Providing High Availability to stateless applications is pretty trivial as was shown in the previous blog posts A High Available Docker Container Platform and Rolling upgrade of Docker applications using CoreOS and Consul. But how does this work when you have a persistent service like Redis?

In this blog post we will show you how a persistent service like Redis can be moved around on machines in the cluster, whilst preserving the state. The key is to deploy a fleet mount configuration into the cluster and mount the storage in the Docker container that has persistent data.

To support persistency we have added a NAS to our platform architecture in the form of three independent NFS servers which act as our NAS storage, as shown in the picture below.

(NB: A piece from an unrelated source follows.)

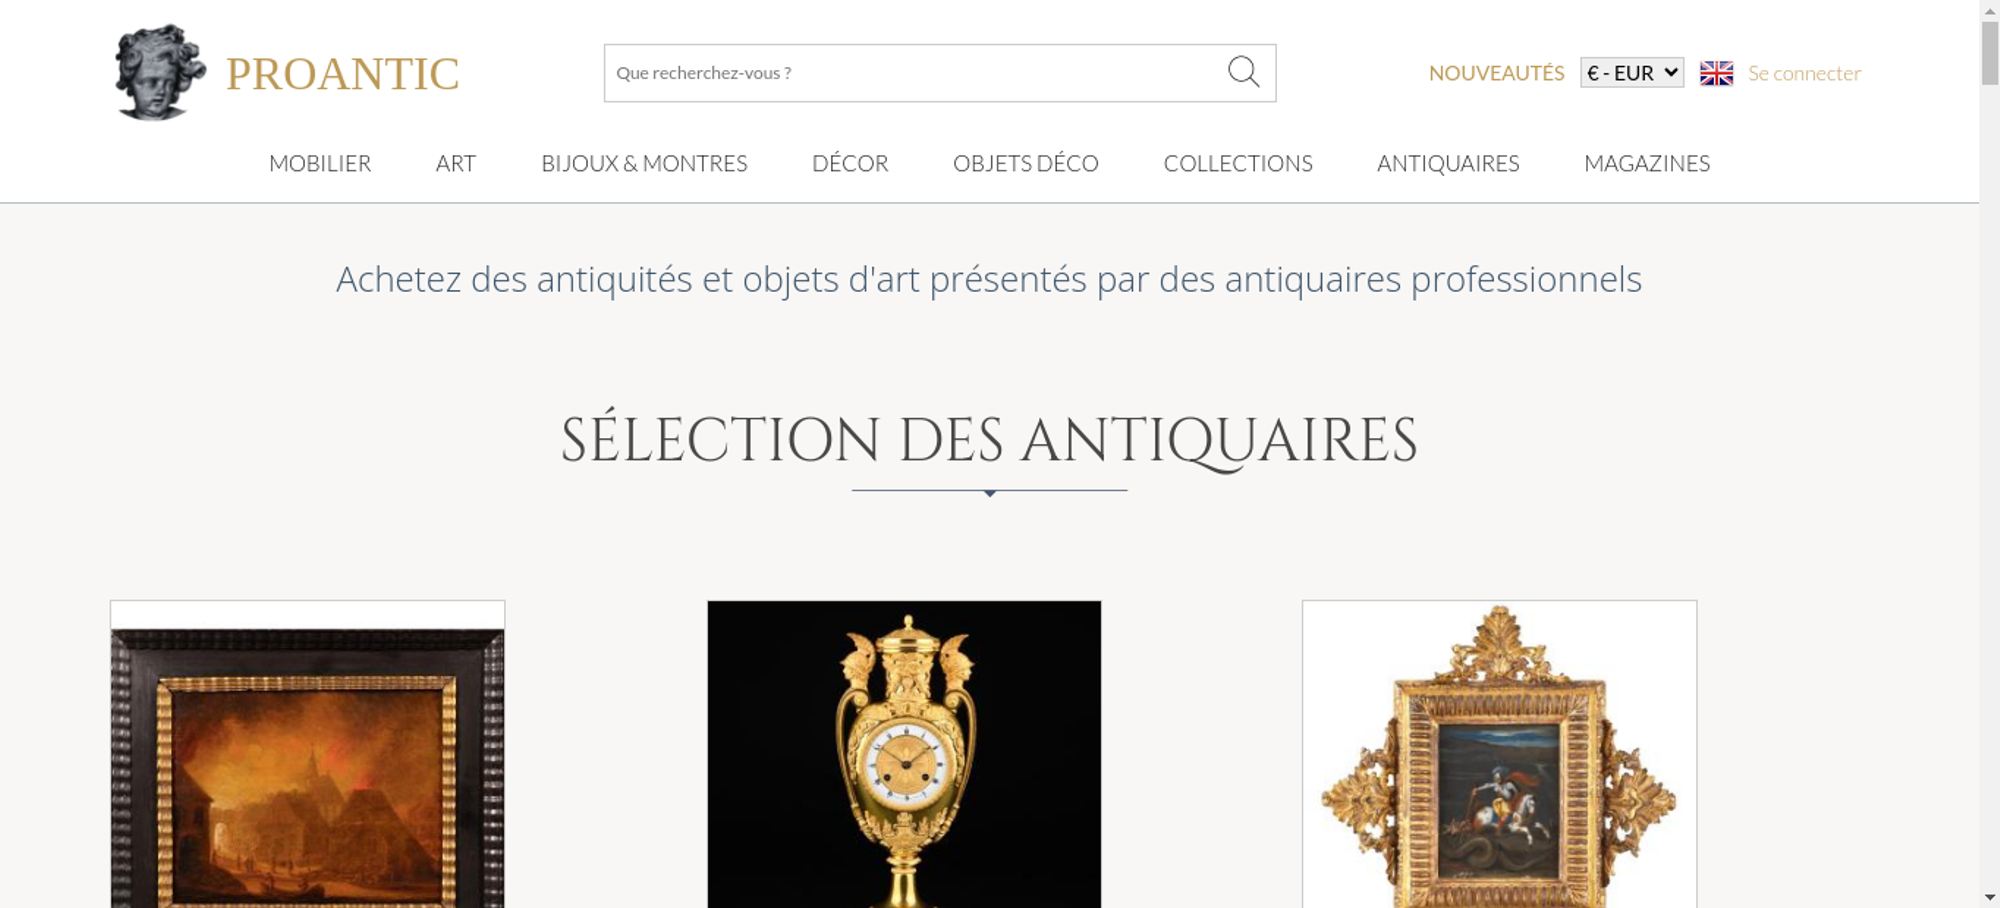2000x908 pixels.
Task: Click the NOUVEAUTÉS link
Action: point(1496,73)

CoreOS platform architecture with fake NASThe applications are still deployed in the CoreOS cluster as docker containers.  Even our Redis instance is running in a Docker container. Our application is configured using the following three Fleet unit files:

The unit file of the Redis server is the most interesting one because it is our persistence service. In the unit section of the file, it first declares that it requires a mount for '/mnt/data' on which it will persist its data.

[Unit]
Description=app-redis
Requires=mnt-data.mount
After=mnt-data.mount
RequiresMountsFor=/mnt/data

In the start clause of the redis service, a specific subdirectory of /mnt/data is mounted into the container.

...
ExecStart=/usr/bin/docker run --rm \
    --name app-redis \
    -v /mnt/data/app-redis-data:/data \
    -p 6379:6379 \
    redis
...

The mnt-data.mount unit file is quite simple: It defines an NFS mount with the option 'noauto' indicating  that device should be automatically mounted on boot time.  The unit file has the option 'Global=true' so that the mount is distributed to  all the nodes in the cluster. The mount is only activated when another unit requests it.

[Mount]
What=172.17.8.200:/mnt/default/data
Where=/mnt/data
Type=nfs
Options=vers=3,sec=sys,noauto

[X-Fleet]
Global=true

Please note that the NFS mount specifies system security (sec=sys) and uses NFS version 3 protocol, to avoid all sorts of errors surrounding mismatches in user- and group ids between the client and the server.

Preparing the application

To see the failover in action, you need to start the platform and deploy the application:

git clone https://github.com/mvanholsteijn/coreos-container-platform-as-a-service.git
cd coreos-container-platform-as-a-service/vagrant
vagrant up
./is_platform_ready.sh

This will start 3 NFS servers and our 3 node CoreOS cluster. After that is done, you can deploy the application, by first submitting the mount unit file:

export FLEETCTL_TUNNEL=127.0.0.1:2222
cd ../fleet-units/app
fleetctl load mnt-data.mount

starting the redis service:

fleetctl start app-redis.service

and finally starting a number of instances of the application:

fleetctl submit app-hellodb@.service
fleetctl load app-hellodb@{1..3}.service
fleetctl start app-hellodb@{1..3}.service

You can check that everything is running by issuing the fleetctl list-units command. It should show something like this:

fleetctl list-units
UNIT			MACHINE				ACTIVE		SUB
app-hellodb@1.service	8f7472a6.../172.17.8.102	active		running
app-hellodb@2.service	b44a7261.../172.17.8.103	active		running
app-hellodb@3.service	2c19d884.../172.17.8.101	active		running
app-redis.service	2c19d884.../172.17.8.101	active		running
mnt-data.mount		2c19d884.../172.17.8.101	active		mounted
mnt-data.mount		8f7472a6.../172.17.8.102	inactive	dead
mnt-data.mount		b44a7261.../172.17.8.103	inactive	dead

As you can see three app-hellodb instances are running and the redis service is running on 172.17.8.101, which is the only host that as /mnt/data mounted. The other two machines have this mount in the status 'dead', which is an unfriendly name for stopped.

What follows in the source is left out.